Depending on your usage and the back end, other properties might be required, e.g. for setting a host, user name, password etc. You can find all available properties in a class named <BACK END>Properties, e.g. Neo4jProperties, MongoDBProperties and so on.

Saving and loading an entity

With all these bits in place its time to persist (and load) some entities. Create a simple JUnit test shell for doing so:

public class HikeTest {

    private static EntityManagerFactory entityManagerFactory;

    @BeforeClass
    public static void setUpEntityManagerFactory() {
        entityManagerFactory = Persistence.createEntityManagerFactory( "hikePu" );
    }

    @AfterClass
    public static void closeEntityManagerFactory() {
        entityManagerFactory.close();
    }
}

The two methods manage an entity manager factory for the persistence unit defined in persistence.xml.
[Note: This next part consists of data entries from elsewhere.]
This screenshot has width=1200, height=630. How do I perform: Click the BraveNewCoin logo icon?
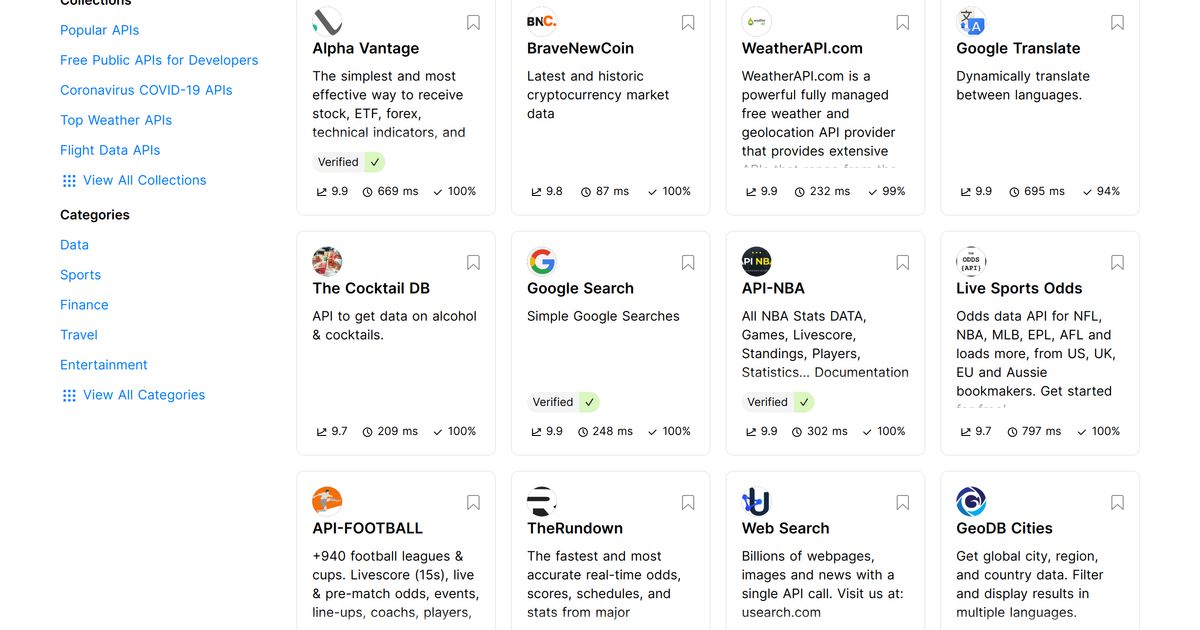click(542, 21)
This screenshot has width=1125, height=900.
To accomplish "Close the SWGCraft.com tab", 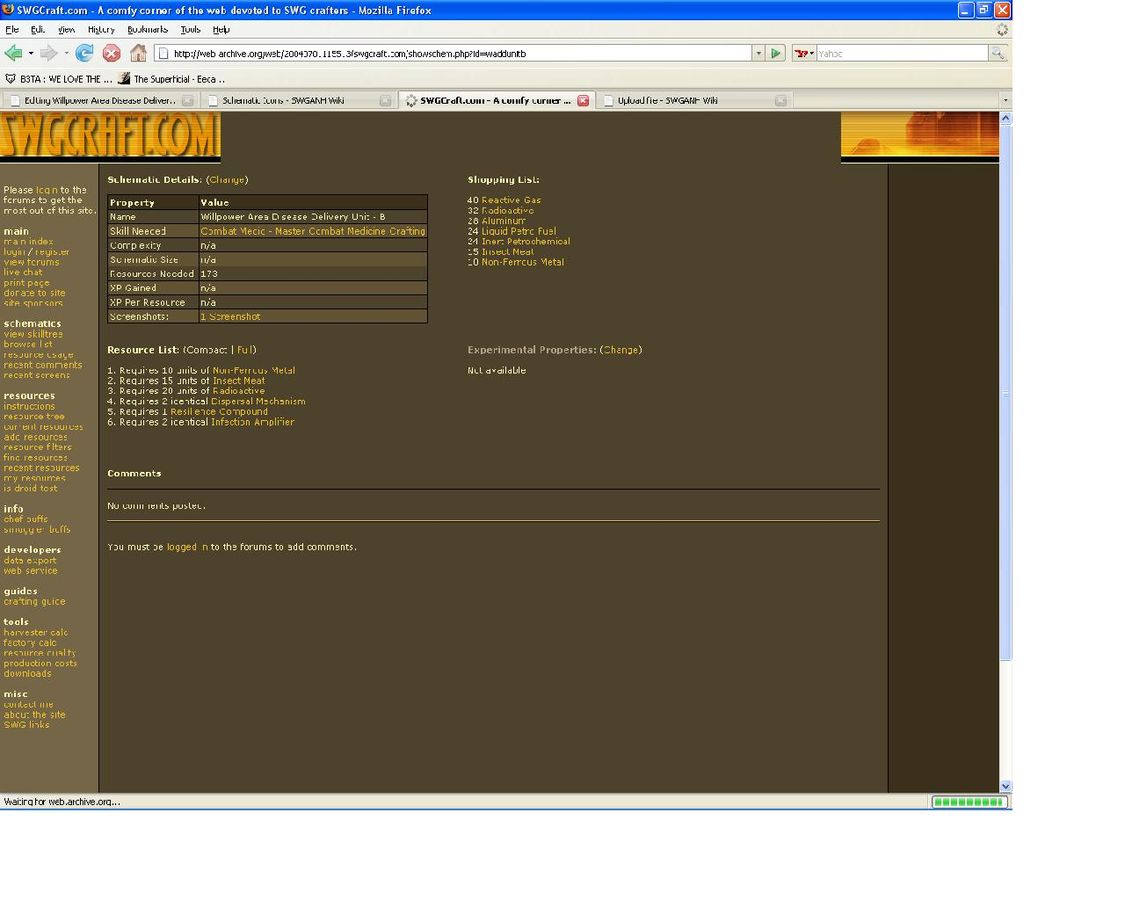I will click(x=583, y=100).
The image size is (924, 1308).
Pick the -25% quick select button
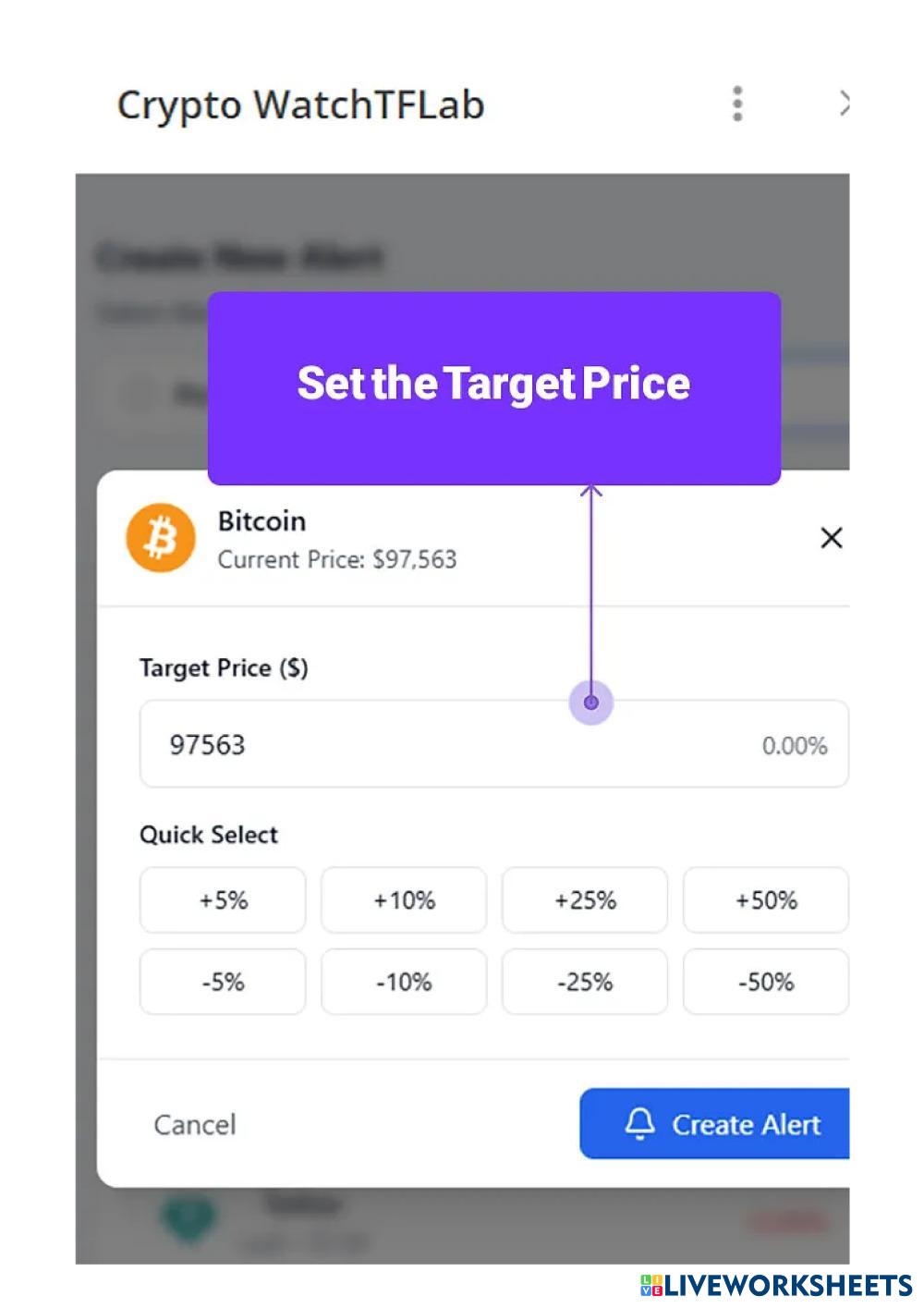coord(585,982)
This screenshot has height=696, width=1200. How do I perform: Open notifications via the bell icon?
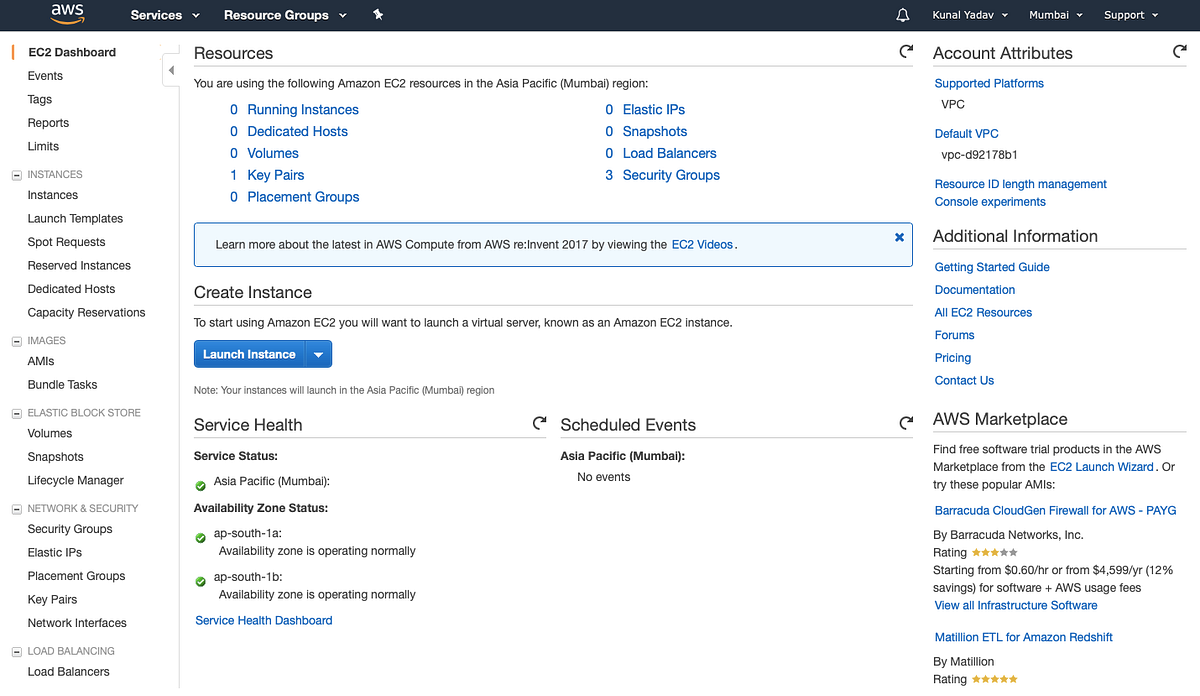click(902, 15)
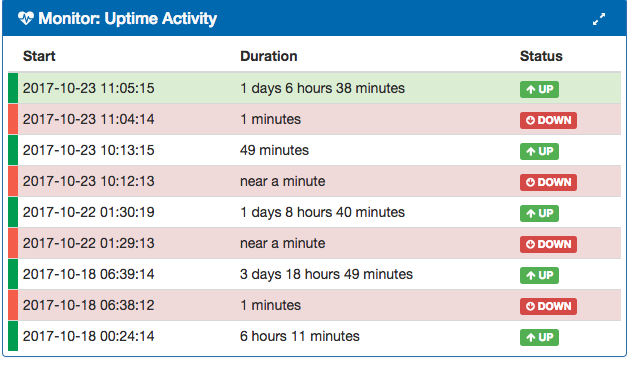Click the UP badge for 2017-10-23 11:05:15

click(539, 89)
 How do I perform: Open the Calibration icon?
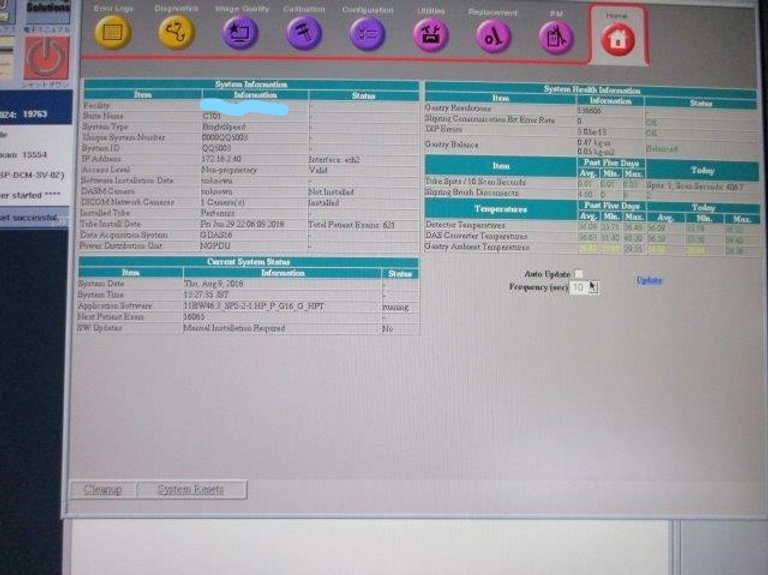(304, 34)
It is kept in a field so it can be used for several test methods (remember, entity manager factories are rather expensive to create, so they should be initialized once and be kept around for re-use).

Then create a test method persisting and loading some data:

@Test
public void canPersistAndLoadPersonAndHikes() {
    EntityManager entityManager = entityManagerFactory.createEntityManager();

    entityManager.getTransaction().begin();

    // create a Person
    Person bob = new Person( "Bob", "McRobb" );

    // and two hikes
    Hike cornwall = new Hike(
            "Visiting Land's End", new Date(), new BigDecimal( "5.5" ),
            new HikeSection( "Penzance", "Mousehole" ),
            new HikeSection( "Mousehole", "St. Levan" ),
            new HikeSection( "St. Levan", "Land's End" )
    );
    Hike isleOfWight = new Hike(
            "Exploring Carisbrooke Castle", new Date(), new BigDecimal( "7.5" ),
            new HikeSection( "Freshwater", "Calbourne" ),
            new HikeSection( "Calbourne", "Carisbrooke Castle" )
    );

    // let Bob organize the two hikes
    cornwall.setOrganizer( bob );
    bob.getOrganizedHikes().add( cornwall );

    isleOfWight.setOrganizer( bob );
    bob.getOrganizedHikes().add( isleOfWight );

    // persist organizer (will be cascaded to hikes)
    entityManager.persist( bob );

    entityManager.getTransaction().commit();

    // get a new EM to make sure data is actually retrieved from the store and not Hibernate's internal cache
    entityManager.close();
    entityManager = entityManagerFactory.createEntityManager();

    // load it back
    entityManager.getTransaction().begin();

    Person loadedPerson = entityManager.find( Person.class, bob.getId() );
    assertThat( loadedPerson ).isNotNull();
    assertThat( loadedPerson.getFirstName() ).isEqualTo( "Bob" );
    assertThat( loadedPerson.getOrganizedHikes() ).onProperty( "description" ).containsOnly( "Visiting Land's End", "Exploring Carisbrooke Castle" );

    entityManager.getTransaction().commit();

    entityManager.close();
}

Note how both actions happen within a transaction. Neo4j is a fully transactional datastore which can be controlled nicely via JPA’s transaction API. Within an actual application one would probably work with a less verbose approach for transaction control. Depending on the chosen back end and the kind of environment your application runs in (e.g. a Java EE container such as WildFly), you could take advantage of declarative transaction management via CDI or EJB. But let’s save that for another time.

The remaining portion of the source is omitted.